Como hoteles, hay cientos de locales con las persianas bajas, muchas en forma definitiva. Con exactitud, entre cierres y aperturas, el número no lo conocen las cámaras comerciales ni la comuna. En estas horas, en el comercio coexisten preocupaciones por el contexto y las buenas expectativas que despertó el último fin de semana largo, cuando trabajaron a un 50% de las épocas de normalidad.

“Esperemos que podamos ir levantando de a poco para poder llegar a los niveles normales que Mar del Plata tiene”, dijo Mayer, y auguró para “esta ciudad reluciente” unas vacaciones de invierno que al comercio le sirvan para afirmarse y llegar al verano.   

Para Miguel Guglielmotti, secretario general de la delegación local de la CGT, “en el primer trimestre bajan los porcentajes a causa de la temporada estival”, aunque aclara que la última “no fue gran generadora de puestos de trabajo”.

Para el gremialista, el último índice del Indec “contrasta con la realidad que visualizamos en los gremios, con 80 hoteles sindicales cerrados y sectores muy castigados como el gastronómico, clubes, gimnasios y el mismo comercio”. La medición del segundo trimestre, dice, “arrojará un escenario más complejo”.
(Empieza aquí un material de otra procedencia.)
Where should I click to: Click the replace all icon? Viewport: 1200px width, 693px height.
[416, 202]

Evaluó la actividad de industrias claves de Mar del Plata: “El puerto ha funcionado bien, no se ha paralizado, con baja conflictividad. El consorcio portuario le dio una dinámica muy productiva, lo que está faltando es profundizar políticas a nivel pesquero, poner valor agregado al pescado para generar trabajo en tierra”.

La industria textil está en un proceso de reacomodamiento, “ha tenido una lucecita de expansión”, asegura Guglielmotti. Mejor lo explica el presidente de la Cámara Textil, Juan Pablo Maisonnave, desde la fábrica de Rafaelli Giardino, en la avenida Juan B. Justo.
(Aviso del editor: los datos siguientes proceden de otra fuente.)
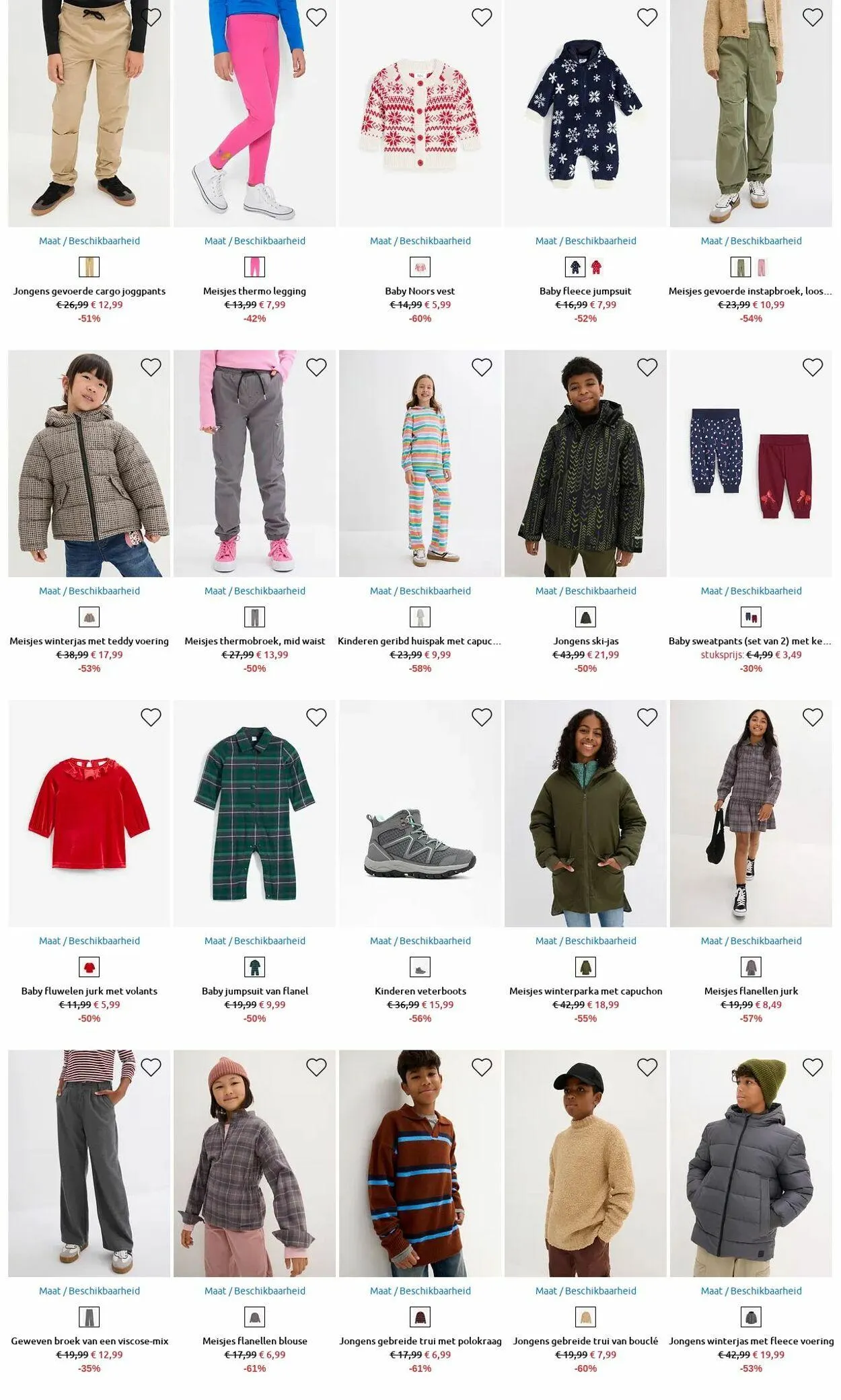View Jongens gebreide trui met polokraag image
The height and width of the screenshot is (1400, 841).
(420, 1163)
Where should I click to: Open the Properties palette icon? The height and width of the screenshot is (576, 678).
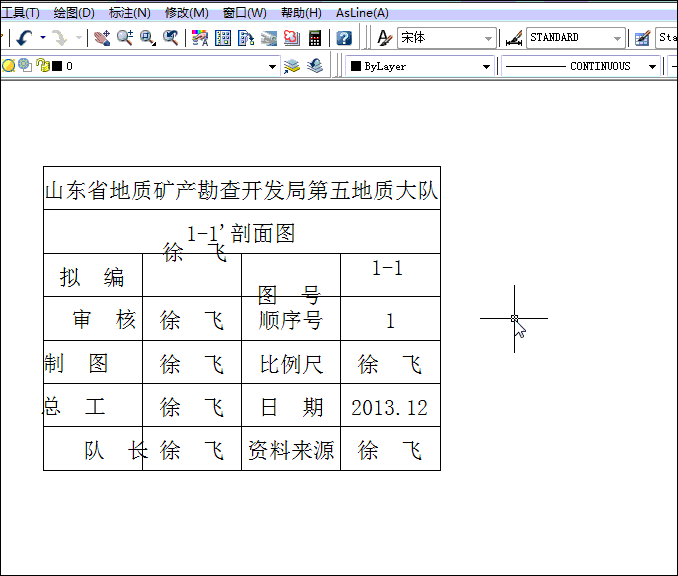tap(200, 38)
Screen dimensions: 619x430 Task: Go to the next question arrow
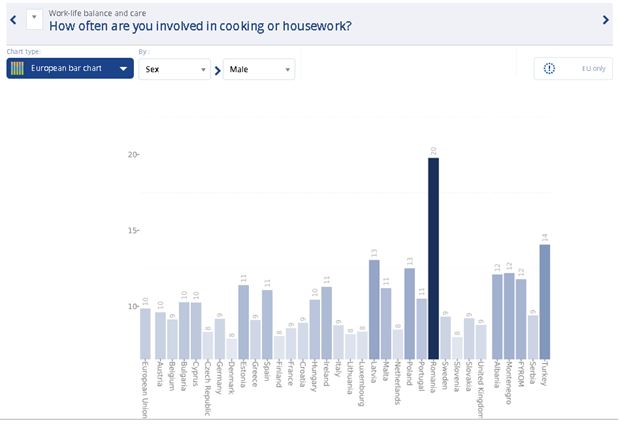pyautogui.click(x=606, y=20)
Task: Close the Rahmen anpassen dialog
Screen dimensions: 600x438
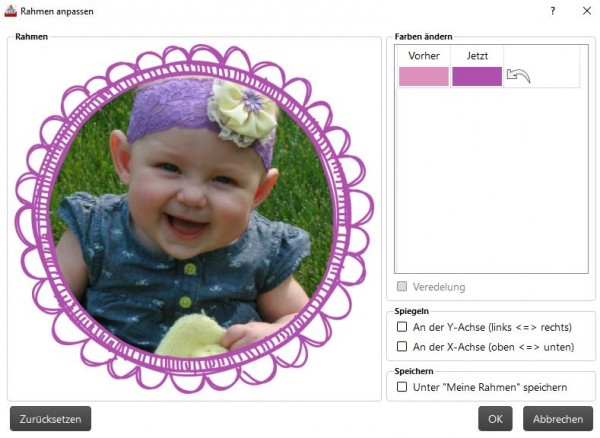Action: [x=587, y=11]
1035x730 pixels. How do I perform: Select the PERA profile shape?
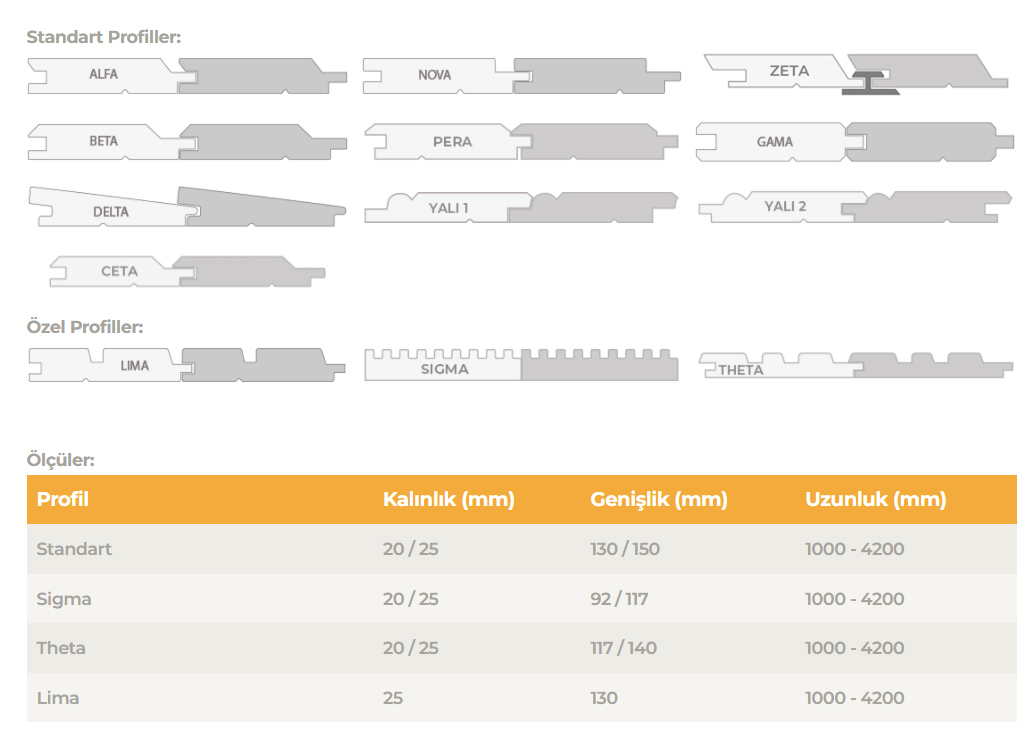click(521, 142)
“El de la pandemia fue un año de transición. El 20 de marzo se declaró y ya muchos habían comprado el stock para el invierno que luego no pudieron vender. Así, para el invierno 2021 no irían a demandar lo mismo. La nuestra es una actividad de mucha planificación, es fundamental: ahora ya pensamos en la temporada 2022″.

El sector comercializó menos, pero “lo último que trata al ajustar es en el recurso humano, se cuida la mano de obra que es altamente calificada”, y de hecho, explicó a este diario, “siguió apostando, en momentos de crisis siguió invirtiendo: me saco el sombrero. La industria textil tiene la cabeza en positivo”.

Maisonnave, y cada uno de los consultados aquí, anclaron su esperanza en otras estadísticas: que para septiembre, octubre, se encuentre el mayor porcentaje de la población vacunada contra el Covid-19 y entonces ir desandando camino hacia la normalidad.

Un camino que no será sencillo, tan difícil como que el suelo de Plaza Rocha, en Luro y Dorrego, vuelva a verse verde. Predice el economista Di Pacuale: “La recuperación a lo que era prepandemia llevará tiempo”. 

La vacunación es clave, pero el país debe funcionar bien, debe negociar la deuda, encarar políticas económicas, generar puestos de trabajo. Hay muchos factores que inciden en la realidad de Mar del Plata. El poder adquisitivo no tiene que seguir cayendo y los salarios tienen que aumentar por encima de la inflación“.

En otras palabras, concluye con lo que sostiene en el estudio publicado por la Universidad: “Sin estas condiciones, resulta poco probable que el conjunto de la población alcance un nivel de vida digno”.